(BRIEF)
What you return must match the material exactly, with every line present.

(DATA)
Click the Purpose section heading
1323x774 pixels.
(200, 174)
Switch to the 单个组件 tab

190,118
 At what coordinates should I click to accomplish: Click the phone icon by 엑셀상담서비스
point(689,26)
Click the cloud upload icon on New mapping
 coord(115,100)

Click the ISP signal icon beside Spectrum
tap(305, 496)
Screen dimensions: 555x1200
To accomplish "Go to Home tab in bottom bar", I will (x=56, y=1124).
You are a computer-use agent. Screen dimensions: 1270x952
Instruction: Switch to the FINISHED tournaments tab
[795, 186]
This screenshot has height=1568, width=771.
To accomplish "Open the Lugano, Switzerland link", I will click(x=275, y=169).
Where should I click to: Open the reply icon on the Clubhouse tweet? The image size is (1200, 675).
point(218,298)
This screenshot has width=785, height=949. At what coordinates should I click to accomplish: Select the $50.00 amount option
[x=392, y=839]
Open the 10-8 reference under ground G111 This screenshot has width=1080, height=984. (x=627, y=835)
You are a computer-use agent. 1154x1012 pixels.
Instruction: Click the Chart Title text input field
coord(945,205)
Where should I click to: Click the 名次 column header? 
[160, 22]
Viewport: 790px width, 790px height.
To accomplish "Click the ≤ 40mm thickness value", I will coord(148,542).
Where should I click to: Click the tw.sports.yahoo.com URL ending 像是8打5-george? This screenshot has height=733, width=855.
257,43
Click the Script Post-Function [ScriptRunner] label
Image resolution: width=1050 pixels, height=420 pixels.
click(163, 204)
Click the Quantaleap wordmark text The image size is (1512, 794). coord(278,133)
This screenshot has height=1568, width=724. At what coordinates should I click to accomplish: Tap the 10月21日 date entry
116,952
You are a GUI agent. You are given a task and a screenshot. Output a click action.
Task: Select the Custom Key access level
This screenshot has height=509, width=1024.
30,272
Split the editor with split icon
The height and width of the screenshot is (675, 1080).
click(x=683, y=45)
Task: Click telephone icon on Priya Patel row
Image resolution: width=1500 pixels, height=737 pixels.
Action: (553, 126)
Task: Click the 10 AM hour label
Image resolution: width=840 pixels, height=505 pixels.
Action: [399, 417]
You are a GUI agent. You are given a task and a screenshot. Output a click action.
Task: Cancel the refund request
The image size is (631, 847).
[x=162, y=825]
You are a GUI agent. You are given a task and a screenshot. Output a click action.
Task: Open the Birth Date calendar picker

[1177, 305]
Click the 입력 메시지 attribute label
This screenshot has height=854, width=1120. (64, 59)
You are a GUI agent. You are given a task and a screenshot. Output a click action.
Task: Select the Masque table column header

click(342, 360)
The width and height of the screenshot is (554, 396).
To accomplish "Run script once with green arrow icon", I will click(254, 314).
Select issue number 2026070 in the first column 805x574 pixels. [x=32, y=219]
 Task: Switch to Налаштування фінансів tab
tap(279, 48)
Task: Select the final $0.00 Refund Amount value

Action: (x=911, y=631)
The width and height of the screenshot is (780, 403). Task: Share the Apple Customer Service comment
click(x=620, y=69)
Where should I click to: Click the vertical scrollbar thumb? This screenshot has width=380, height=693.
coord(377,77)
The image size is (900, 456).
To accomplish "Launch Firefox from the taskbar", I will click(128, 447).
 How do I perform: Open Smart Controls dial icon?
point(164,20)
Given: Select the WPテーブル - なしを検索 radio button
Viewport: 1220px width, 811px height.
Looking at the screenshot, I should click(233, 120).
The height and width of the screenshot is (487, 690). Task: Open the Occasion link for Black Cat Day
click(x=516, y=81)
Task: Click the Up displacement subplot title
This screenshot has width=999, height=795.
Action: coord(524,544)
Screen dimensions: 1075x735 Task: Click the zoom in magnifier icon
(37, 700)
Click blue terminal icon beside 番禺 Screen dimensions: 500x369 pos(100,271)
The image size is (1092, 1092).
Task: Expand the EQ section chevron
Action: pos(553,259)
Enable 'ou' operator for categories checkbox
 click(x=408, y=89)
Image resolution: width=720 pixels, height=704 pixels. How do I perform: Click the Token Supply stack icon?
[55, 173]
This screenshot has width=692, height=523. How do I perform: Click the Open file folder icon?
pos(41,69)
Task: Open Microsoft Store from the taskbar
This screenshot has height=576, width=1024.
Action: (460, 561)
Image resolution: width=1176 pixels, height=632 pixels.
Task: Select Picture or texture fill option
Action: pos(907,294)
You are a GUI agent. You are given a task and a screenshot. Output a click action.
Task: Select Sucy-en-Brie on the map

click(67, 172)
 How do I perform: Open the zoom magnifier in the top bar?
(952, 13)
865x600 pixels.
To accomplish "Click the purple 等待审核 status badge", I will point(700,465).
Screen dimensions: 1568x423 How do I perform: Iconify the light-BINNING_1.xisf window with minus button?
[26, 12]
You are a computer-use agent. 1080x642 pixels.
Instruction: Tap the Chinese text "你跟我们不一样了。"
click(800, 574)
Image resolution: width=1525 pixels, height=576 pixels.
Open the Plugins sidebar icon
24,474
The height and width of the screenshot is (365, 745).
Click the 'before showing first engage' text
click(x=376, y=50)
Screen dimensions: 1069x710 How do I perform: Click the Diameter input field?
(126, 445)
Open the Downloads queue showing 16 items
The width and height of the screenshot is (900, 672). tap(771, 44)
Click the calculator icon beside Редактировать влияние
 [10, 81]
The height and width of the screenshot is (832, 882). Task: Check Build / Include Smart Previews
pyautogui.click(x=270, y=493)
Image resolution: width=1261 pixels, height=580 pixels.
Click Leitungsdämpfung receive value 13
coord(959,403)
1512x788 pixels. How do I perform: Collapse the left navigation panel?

(FINAL ANSWER)
Click the Purpose section heading
1323x774 pixels.
(200, 174)
Switch to the 单个组件 tab

190,118
 At what coordinates should I click to accomplish: Click the phone icon by 엑셀상담서비스
point(689,26)
Click the cloud upload icon on New mapping
 coord(115,100)

Click the ISP signal icon beside Spectrum
tap(305, 496)
Screen dimensions: 555x1200
To accomplish "Go to Home tab in bottom bar", I will (x=56, y=1124).
You are a computer-use agent. Screen dimensions: 1270x952
Instruction: Switch to the FINISHED tournaments tab
[795, 186]
This screenshot has height=1568, width=771.
To accomplish "Open the Lugano, Switzerland link", I will click(x=275, y=169).
Where should I click to: Open the reply icon on the Clubhouse tweet? The image size is (1200, 675).
point(218,298)
This screenshot has width=785, height=949. At what coordinates should I click to accomplish: Select the $50.00 amount option
[x=392, y=839]
Open the 10-8 reference under ground G111 This screenshot has width=1080, height=984. (x=627, y=835)
You are a computer-use agent. 1154x1012 pixels.
Instruction: Click the Chart Title text input field
coord(945,205)
Where should I click to: Click the 名次 column header? 
[160, 22]
Viewport: 790px width, 790px height.
To accomplish "Click the ≤ 40mm thickness value", I will coord(148,542).
Where should I click to: Click the tw.sports.yahoo.com URL ending 像是8打5-george? This screenshot has height=733, width=855.
257,43
Click the Script Post-Function [ScriptRunner] label
Image resolution: width=1050 pixels, height=420 pixels.
click(163, 204)
Click the Quantaleap wordmark text The image size is (1512, 794). coord(278,133)
This screenshot has height=1568, width=724. At what coordinates should I click to accomplish: Tap the 10月21日 date entry
116,952
You are a GUI agent. You are given a task and a screenshot. Output a click action.
Task: Select the Custom Key access level
This screenshot has height=509, width=1024.
30,272
Split the editor with split icon
The height and width of the screenshot is (675, 1080).
click(x=683, y=45)
Task: Click telephone icon on Priya Patel row
Image resolution: width=1500 pixels, height=737 pixels.
Action: (553, 126)
Task: Click the 10 AM hour label
Image resolution: width=840 pixels, height=505 pixels.
Action: [399, 417]
You are a GUI agent. You are given a task and a screenshot. Output a click action.
Task: Cancel the refund request
The image size is (631, 847).
[x=162, y=825]
You are a GUI agent. You are given a task and a screenshot. Output a click action.
Task: Open the Birth Date calendar picker

[1177, 305]
Click the 입력 메시지 attribute label
This screenshot has height=854, width=1120. (64, 59)
You are a GUI agent. You are given a task and a screenshot. Output a click action.
Task: Select the Masque table column header

click(342, 360)
The width and height of the screenshot is (554, 396).
To accomplish "Run script once with green arrow icon", I will click(254, 314).
Select issue number 2026070 in the first column 805x574 pixels. [x=32, y=219]
 Task: Switch to Налаштування фінансів tab
tap(279, 48)
Task: Select the final $0.00 Refund Amount value

Action: (x=911, y=631)
The width and height of the screenshot is (780, 403). Task: Share the Apple Customer Service comment
click(x=620, y=69)
Where should I click to: Click the vertical scrollbar thumb? This screenshot has width=380, height=693.
coord(377,77)
The image size is (900, 456).
To accomplish "Launch Firefox from the taskbar", I will click(128, 447).
 How do I perform: Open Smart Controls dial icon?
point(164,20)
Given: Select the WPテーブル - なしを検索 radio button
Viewport: 1220px width, 811px height.
Looking at the screenshot, I should click(233, 120).
The height and width of the screenshot is (487, 690). Task: Open the Occasion link for Black Cat Day
click(x=516, y=81)
Task: Click the Up displacement subplot title
This screenshot has width=999, height=795.
Action: coord(524,544)
Screen dimensions: 1075x735 Task: Click the zoom in magnifier icon
(37, 700)
Click blue terminal icon beside 番禺 Screen dimensions: 500x369 pos(100,271)
The image size is (1092, 1092).
Task: Expand the EQ section chevron
Action: pos(553,259)
Enable 'ou' operator for categories checkbox
 click(x=408, y=89)
Image resolution: width=720 pixels, height=704 pixels. How do I perform: Click the Token Supply stack icon?
[55, 173]
This screenshot has width=692, height=523. How do I perform: Click the Open file folder icon?
pos(41,69)
Task: Open Microsoft Store from the taskbar
This screenshot has height=576, width=1024.
Action: (460, 561)
Image resolution: width=1176 pixels, height=632 pixels.
Task: Select Picture or texture fill option
Action: pos(907,294)
You are a GUI agent. You are given a task and a screenshot. Output a click action.
Task: Select Sucy-en-Brie on the map

click(67, 172)
 How do I perform: Open the zoom magnifier in the top bar?
(952, 13)
865x600 pixels.
To accomplish "Click the purple 等待审核 status badge", I will point(700,465).
Screen dimensions: 1568x423 How do I perform: Iconify the light-BINNING_1.xisf window with minus button?
[26, 12]
You are a computer-use agent. 1080x642 pixels.
Instruction: Tap the Chinese text "你跟我们不一样了。"
click(800, 574)
Image resolution: width=1525 pixels, height=576 pixels.
Open the Plugins sidebar icon
24,474
The height and width of the screenshot is (365, 745).
Click the 'before showing first engage' text
click(x=376, y=50)
Screen dimensions: 1069x710 How do I perform: Click the Diameter input field?
(126, 445)
Open the Downloads queue showing 16 items
The width and height of the screenshot is (900, 672). tap(771, 44)
Click the calculator icon beside Редактировать влияние
 [10, 81]
The height and width of the screenshot is (832, 882). Task: Check Build / Include Smart Previews
pyautogui.click(x=270, y=493)
Image resolution: width=1261 pixels, height=580 pixels.
Click Leitungsdämpfung receive value 13
coord(959,403)
1512x788 pixels. How do I perform: Collapse the left navigation panel?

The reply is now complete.